Databricks is also announcing an update to Photon, its query engine for lakehouse systems, making it available in Databricks Workspaces — the environment where users view their Databricks assets. It is releasing Open source connectors for Go, Node.js, and Python to simplify to access a lakehouse from operational applications. Meanwhile, query federation in Databricks SQL is set to let users query data in PostgreSQL, MySQL, AWS Redshift from Databricks.

Announced last year, Databricks SQL Serverless is designed to provide instant compute to users for their BI and SQL workloads. The company promised “minimal management” and capacity optimizations to lower overall cost by an average of 40 per cent.

Joel Minnick, Databricks marketing VP, told The Register that SQL Serverless will allows users coming into Databricks to “go from start up to query in three seconds”.

It also makes economic sense in the cloud, he said. “You truly only pay for what you use on a data warehouse and workloads.

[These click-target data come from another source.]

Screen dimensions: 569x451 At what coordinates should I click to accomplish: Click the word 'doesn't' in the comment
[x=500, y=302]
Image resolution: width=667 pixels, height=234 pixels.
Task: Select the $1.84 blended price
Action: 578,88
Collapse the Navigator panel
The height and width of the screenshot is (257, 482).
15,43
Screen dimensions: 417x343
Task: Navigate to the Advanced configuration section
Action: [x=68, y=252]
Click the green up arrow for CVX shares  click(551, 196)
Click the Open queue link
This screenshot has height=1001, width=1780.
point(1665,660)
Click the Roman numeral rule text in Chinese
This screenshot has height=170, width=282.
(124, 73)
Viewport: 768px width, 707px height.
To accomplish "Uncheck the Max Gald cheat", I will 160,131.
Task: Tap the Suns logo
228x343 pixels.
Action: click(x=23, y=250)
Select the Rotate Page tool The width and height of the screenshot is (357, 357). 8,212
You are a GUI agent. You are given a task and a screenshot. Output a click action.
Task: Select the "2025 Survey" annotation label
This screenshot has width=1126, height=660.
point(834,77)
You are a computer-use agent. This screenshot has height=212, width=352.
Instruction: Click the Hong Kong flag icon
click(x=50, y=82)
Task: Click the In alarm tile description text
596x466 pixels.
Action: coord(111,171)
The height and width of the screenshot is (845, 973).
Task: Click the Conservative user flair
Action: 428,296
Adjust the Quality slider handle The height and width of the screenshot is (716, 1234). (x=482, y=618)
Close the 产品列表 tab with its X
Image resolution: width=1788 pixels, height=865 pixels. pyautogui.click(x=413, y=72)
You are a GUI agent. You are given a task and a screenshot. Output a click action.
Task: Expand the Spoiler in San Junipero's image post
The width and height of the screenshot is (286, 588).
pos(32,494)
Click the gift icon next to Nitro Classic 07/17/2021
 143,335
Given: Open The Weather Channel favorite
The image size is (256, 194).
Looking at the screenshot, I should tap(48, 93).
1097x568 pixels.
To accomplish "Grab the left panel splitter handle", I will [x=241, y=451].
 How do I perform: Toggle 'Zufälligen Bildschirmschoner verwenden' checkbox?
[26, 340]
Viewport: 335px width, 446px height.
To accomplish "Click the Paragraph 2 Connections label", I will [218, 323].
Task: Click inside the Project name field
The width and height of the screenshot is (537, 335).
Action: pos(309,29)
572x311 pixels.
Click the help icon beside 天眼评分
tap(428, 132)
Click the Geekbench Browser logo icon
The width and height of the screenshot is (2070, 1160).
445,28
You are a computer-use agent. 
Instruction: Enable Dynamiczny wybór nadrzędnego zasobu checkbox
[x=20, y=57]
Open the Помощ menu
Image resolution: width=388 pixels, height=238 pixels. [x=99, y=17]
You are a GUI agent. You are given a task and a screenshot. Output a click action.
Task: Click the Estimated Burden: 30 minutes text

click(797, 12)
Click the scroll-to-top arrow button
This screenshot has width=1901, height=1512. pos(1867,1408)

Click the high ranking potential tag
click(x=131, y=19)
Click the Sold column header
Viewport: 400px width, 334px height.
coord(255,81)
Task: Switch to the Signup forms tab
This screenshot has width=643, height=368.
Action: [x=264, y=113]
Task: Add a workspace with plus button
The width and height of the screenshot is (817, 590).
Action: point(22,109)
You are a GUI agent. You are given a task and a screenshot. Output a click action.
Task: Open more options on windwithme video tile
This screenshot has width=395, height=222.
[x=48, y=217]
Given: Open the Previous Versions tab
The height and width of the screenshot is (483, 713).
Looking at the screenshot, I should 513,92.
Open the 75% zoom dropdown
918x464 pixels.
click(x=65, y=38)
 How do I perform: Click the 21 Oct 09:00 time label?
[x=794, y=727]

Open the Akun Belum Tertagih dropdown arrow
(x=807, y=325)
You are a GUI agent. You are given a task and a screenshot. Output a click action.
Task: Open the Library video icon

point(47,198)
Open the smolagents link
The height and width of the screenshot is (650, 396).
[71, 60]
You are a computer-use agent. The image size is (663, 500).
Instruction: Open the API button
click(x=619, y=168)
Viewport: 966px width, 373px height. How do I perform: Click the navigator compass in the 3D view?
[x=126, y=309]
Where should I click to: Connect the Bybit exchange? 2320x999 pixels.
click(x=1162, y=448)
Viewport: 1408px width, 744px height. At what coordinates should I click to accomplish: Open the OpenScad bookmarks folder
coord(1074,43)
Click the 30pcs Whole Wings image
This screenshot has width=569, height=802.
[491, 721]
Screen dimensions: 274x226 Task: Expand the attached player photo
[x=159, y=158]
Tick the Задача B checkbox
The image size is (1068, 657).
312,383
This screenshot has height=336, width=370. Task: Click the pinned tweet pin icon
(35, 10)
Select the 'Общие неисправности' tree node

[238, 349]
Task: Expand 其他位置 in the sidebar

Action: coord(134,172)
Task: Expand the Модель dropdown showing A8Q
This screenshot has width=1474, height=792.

That is a real game-changer in terms of the cost of getting these workloads done.”

Minnick said the nearest cloud data warehouse rival would be eight times more expensive than Databricks for these types of workloads.

The serverless option would also help address the issue of user concurrency on analytics queries, where data lakes have attracted criticism.

Minnick said Databricks had already made progress on this issue, and the vast majority of enterprise data warehousing concurrency needs would be met by Databricks SQL, he said.

Hyoun Park, CEO and chief analyst at Amalgam Insights says Databricks' Serverless SQL makes it easier to support large amounts of distributed data in a cost-effective manner. “It is a response to other vendors providing serverless SQL offerings such as Azure SQL or CockroachDB, but this should also allow Databricks customers to more easily support multi-region and hybrid multi-cloud environments. From a practical perspective, this move makes it easier for potential Databricks customers to use a lakehouse without the significant challenges of manual resource management that can potentially occur as data gets bigger and faster from many different sources to multiple different destinations.”

Park says Serverless SQL could also help users solve the concurrency challenge, but more work would be required to address it in the future.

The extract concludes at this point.